In my previous post I explained how it could be possible to recover, on some specific cases, a single table from a full backup in order to save time and make the recovery process more straightforward. Now the scenario is worse because we don’t have a backup or the backup restore process doesn’t work. How can I recover deleted rows?
We’re going to follow the same example as in my previous post so we need to delete the records of the employee 10008 from the table “salaries”. After the “accidental” deletion of rows you should stop MySQL, take a copy of the salaries.ibd and start it again. Later, we’ll extract those deleted rows from the ibd file and import them into the database. The time between the deletion of rows and the database stop is crucial. If pages are reused you can’t recover the data.
The tool that we’re going to use to achieve this objetive is Percona Data Recovery Tool for InnoDB. This is the tool that we use in our data recovery service and it’s open source.
I’m going to explain the full process in four different steps to make it clearer:
1- Extract all the InnoDB pages from the tablespace:
First we need to download Percona Data Recovery Tool and compile all the tools using the “make” command. In this example I’m going to install the tools in /root/recovery-tool folder and the data like tablespaces and recovered rows in /root/recovery-tool/data.

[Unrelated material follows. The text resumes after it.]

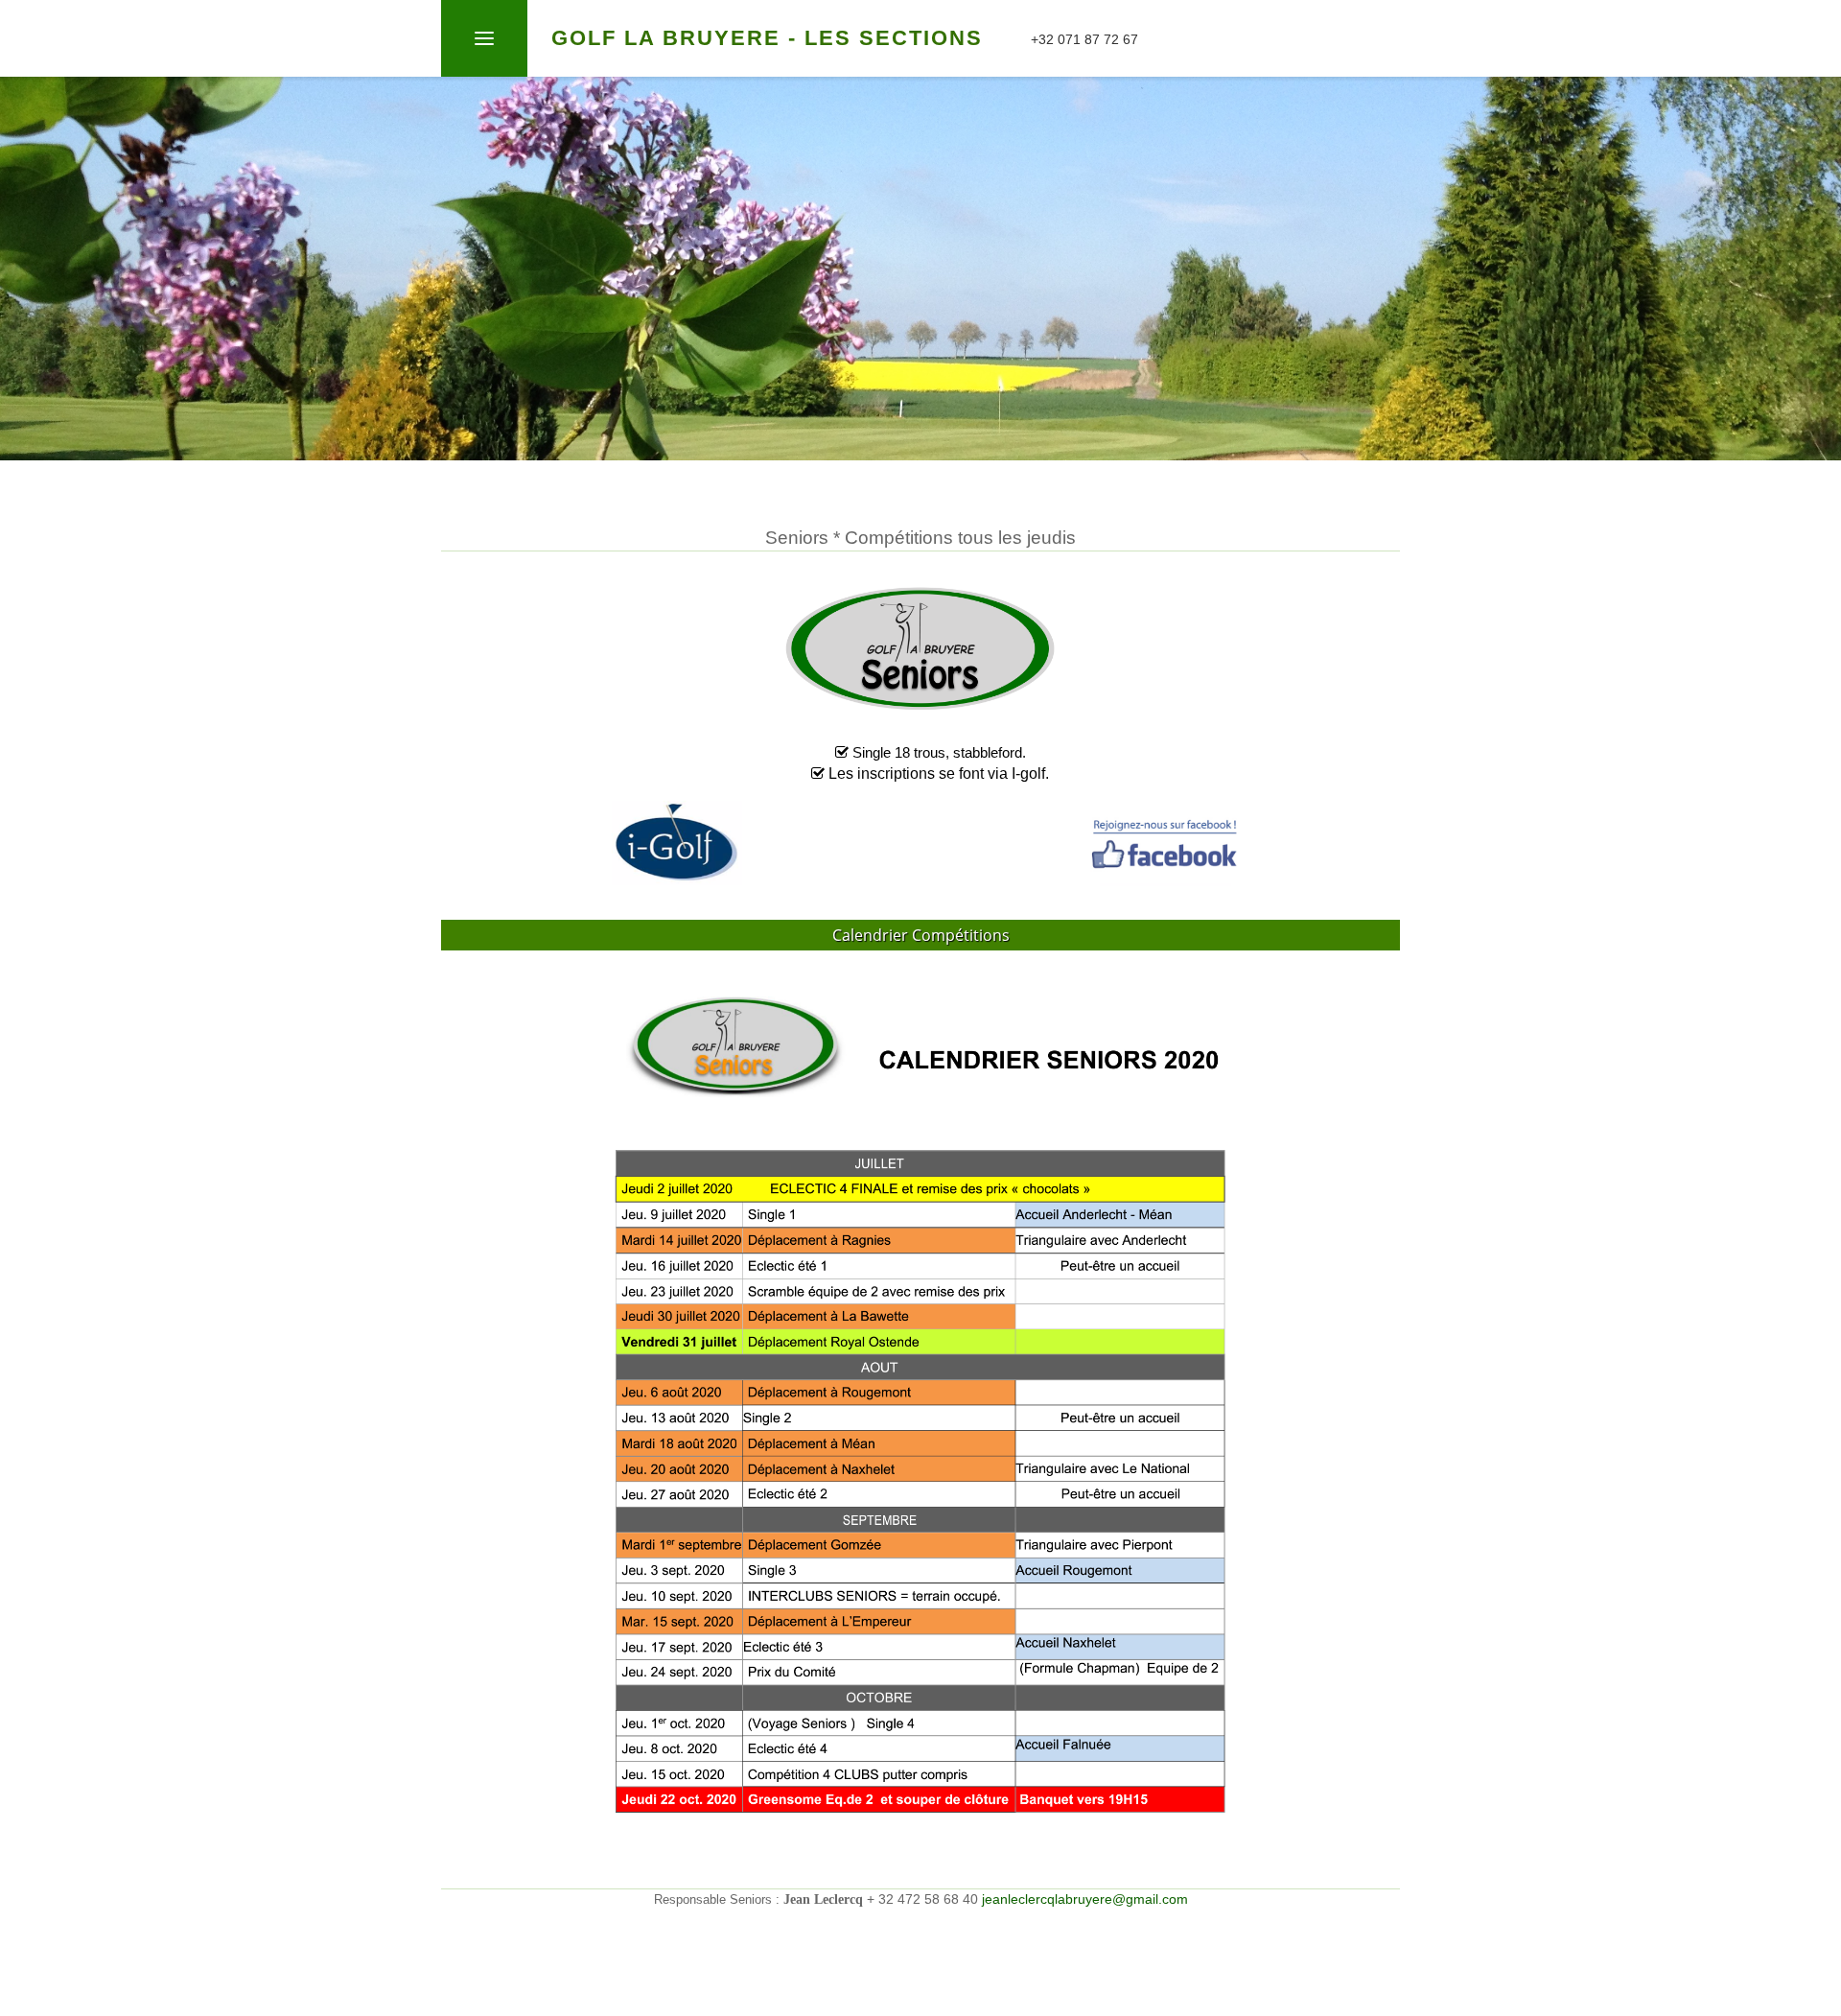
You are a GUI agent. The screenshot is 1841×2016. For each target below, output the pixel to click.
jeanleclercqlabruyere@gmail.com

After the compile process we need to copy the salaries.ibd tablespace to the recovery-tool’s data directory. In order to extract all the pages we’ll use the page_parser tool. This tool will find and extract all the pages of the tablespace to an output directory. We only need to specify the row format (-5) and where is our tablespace located (-f)
The row format can be -4 (REDUNDANT) or -5 (COMPACT). From 5.0.3 the default format is COMPACT. More information about row format on the following link:
You can also get the table row format from the Information Schema:
mysql (information_schema) > SELECT ROW_FORMAT from TABLES WHERE TABLE_SCHEMA='employees' AND TABLE_NAME='salaries';
| ROW_FORMAT |
| Compact |
~/recovery-tool# ./page_parser -5 -f data/salaries.ibd
Opening file: data/salaries.ibd:
71.43% done. 2012-02-14 13:10:08 ETA(in 00:00 hours). Processing speed: 104857600 B/sec
All pages are stored in a single directory with some subdirectories inside, one for every single index in the table:
~/recovery-tool# ls pages-1329221407/FIL_PAGE_INDEX/
In this case, there are two indexes with the IDs 0-26 and 0-27. InnoDB has Clustered Primary Key, that is, the data is organized along with the primary key. Therefore if we want to extract the rows data we need to identify which of those two indexes is the Primary Key. This is our next step.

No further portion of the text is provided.